STATED EXERCISE: Output the lines of the material from the line containing "Task: Click the Τρέχουσα κατάσταση label" through the line containing "(x=68, y=376)" as a JSON list of strings, one string per line, with blank lines left out.

START

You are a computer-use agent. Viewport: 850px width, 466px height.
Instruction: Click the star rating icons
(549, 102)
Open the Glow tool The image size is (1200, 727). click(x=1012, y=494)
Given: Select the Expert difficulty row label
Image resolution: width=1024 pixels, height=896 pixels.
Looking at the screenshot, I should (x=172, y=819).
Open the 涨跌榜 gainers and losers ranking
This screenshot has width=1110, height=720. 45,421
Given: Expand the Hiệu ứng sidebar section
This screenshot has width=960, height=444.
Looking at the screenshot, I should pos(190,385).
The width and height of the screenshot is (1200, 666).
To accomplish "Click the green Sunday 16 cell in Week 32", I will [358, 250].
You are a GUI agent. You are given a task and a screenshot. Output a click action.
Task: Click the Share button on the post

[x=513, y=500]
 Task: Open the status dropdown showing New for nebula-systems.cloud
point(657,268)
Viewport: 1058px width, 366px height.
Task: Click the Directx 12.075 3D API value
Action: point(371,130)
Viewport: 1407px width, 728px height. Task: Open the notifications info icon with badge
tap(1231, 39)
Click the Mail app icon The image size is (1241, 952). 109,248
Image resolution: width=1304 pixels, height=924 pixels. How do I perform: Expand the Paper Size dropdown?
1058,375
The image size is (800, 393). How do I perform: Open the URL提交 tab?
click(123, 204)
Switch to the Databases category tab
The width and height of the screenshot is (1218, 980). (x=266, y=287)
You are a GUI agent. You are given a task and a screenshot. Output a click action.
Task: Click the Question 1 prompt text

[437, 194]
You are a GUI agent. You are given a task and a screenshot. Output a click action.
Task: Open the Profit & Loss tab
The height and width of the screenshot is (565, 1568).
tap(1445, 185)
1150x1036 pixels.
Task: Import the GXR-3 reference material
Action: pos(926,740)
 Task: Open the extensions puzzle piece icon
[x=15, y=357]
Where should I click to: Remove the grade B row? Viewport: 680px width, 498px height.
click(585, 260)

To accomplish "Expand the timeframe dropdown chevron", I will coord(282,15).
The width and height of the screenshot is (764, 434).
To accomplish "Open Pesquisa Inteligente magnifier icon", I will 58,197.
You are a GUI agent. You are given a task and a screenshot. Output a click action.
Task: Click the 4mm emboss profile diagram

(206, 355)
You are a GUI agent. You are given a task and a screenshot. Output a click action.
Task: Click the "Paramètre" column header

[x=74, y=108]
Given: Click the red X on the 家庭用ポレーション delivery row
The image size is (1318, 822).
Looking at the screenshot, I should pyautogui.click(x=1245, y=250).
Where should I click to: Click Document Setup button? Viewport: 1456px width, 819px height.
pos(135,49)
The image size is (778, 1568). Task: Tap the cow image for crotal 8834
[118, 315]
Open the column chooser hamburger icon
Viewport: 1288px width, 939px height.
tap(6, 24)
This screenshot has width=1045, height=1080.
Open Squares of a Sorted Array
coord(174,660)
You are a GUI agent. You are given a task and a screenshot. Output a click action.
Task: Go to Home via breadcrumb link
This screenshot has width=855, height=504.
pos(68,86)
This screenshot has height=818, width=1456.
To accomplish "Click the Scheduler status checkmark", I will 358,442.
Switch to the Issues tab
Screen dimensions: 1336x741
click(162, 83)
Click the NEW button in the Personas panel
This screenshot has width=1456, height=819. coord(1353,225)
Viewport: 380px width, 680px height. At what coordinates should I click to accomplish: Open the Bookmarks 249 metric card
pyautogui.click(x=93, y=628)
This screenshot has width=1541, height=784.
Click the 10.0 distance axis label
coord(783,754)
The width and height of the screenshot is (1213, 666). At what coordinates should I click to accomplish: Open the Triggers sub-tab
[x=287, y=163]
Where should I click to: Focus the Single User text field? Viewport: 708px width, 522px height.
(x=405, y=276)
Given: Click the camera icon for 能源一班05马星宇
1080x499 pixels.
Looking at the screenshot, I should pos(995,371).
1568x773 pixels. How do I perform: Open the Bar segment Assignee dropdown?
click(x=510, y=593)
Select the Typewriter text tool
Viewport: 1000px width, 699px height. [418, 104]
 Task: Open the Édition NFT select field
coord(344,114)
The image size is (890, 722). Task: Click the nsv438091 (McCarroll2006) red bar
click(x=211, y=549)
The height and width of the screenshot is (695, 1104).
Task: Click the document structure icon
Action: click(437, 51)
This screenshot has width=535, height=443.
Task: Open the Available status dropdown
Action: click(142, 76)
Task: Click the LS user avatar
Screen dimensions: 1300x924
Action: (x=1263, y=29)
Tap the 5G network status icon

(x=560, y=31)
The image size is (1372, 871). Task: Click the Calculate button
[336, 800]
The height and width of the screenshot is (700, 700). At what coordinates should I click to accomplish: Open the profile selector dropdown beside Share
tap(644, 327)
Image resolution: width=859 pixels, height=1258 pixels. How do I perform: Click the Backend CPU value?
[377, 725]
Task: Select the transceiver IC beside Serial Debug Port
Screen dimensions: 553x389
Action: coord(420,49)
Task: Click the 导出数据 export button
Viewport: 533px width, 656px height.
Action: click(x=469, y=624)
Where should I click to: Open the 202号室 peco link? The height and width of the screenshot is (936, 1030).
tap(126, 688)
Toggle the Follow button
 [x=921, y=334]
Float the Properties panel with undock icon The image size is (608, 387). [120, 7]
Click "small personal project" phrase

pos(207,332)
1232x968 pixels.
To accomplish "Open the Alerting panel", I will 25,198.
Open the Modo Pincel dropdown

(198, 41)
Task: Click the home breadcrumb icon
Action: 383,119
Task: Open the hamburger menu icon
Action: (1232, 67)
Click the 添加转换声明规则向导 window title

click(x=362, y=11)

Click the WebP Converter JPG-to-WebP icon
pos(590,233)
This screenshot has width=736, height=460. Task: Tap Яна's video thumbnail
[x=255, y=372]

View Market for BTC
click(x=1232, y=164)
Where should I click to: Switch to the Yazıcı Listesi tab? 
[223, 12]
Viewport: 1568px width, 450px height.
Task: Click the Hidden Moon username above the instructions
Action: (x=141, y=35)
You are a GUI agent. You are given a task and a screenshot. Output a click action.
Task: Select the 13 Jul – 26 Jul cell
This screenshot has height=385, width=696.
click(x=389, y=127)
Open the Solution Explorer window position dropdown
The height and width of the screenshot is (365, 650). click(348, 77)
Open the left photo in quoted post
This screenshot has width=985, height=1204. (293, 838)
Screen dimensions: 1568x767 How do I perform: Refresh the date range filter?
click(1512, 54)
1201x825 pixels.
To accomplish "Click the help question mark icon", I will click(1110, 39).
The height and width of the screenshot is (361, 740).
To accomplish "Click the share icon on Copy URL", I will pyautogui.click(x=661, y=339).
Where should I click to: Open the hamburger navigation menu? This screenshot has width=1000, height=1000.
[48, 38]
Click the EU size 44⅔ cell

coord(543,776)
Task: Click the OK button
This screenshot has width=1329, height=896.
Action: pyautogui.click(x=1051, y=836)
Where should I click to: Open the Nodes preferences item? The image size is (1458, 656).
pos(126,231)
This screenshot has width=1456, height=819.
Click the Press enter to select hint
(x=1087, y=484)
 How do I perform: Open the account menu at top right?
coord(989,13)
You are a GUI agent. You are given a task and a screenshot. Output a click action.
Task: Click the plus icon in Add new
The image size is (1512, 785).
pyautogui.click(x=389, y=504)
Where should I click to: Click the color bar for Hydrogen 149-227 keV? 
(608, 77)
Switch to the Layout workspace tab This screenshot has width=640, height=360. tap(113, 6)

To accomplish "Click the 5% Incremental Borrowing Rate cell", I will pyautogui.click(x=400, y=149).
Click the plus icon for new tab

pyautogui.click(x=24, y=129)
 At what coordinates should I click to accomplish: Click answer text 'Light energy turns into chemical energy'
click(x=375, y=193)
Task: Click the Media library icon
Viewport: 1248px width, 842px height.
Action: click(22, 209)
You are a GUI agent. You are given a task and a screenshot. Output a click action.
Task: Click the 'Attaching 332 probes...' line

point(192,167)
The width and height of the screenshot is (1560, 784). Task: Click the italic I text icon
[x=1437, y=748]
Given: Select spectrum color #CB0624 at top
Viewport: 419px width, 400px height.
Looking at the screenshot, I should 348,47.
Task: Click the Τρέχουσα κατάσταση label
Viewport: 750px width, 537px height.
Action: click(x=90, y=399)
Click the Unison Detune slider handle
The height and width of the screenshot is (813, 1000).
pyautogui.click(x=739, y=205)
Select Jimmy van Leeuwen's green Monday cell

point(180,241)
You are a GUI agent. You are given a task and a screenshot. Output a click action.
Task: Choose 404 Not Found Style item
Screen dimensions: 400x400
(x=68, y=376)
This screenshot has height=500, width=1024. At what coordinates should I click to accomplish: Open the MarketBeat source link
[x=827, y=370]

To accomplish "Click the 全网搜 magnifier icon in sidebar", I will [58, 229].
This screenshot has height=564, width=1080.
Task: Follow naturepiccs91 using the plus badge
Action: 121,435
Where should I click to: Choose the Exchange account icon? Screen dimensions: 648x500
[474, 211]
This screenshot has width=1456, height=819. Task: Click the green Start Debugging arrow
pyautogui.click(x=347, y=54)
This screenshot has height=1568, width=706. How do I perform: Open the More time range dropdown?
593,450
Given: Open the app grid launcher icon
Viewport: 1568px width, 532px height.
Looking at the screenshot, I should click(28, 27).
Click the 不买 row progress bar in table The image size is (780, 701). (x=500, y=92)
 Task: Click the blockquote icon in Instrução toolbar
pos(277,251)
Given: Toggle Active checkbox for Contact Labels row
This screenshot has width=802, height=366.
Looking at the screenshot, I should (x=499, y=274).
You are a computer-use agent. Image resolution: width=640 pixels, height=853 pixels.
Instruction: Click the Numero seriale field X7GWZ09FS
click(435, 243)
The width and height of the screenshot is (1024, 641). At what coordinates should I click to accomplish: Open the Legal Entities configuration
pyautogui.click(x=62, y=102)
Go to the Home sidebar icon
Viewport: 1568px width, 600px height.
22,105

END

RESPONSE FOR THIS EXERCISE:
[
  "Task: Click the Τρέχουσα κατάσταση label",
  "Viewport: 750px width, 537px height.",
  "Action: click(x=90, y=399)",
  "Click the Unison Detune slider handle",
  "The height and width of the screenshot is (813, 1000).",
  "pyautogui.click(x=739, y=205)",
  "Select Jimmy van Leeuwen's green Monday cell",
  "point(180,241)",
  "You are a GUI agent. You are given a task and a screenshot. Output a click action.",
  "Task: Choose 404 Not Found Style item",
  "Screen dimensions: 400x400",
  "(x=68, y=376)"
]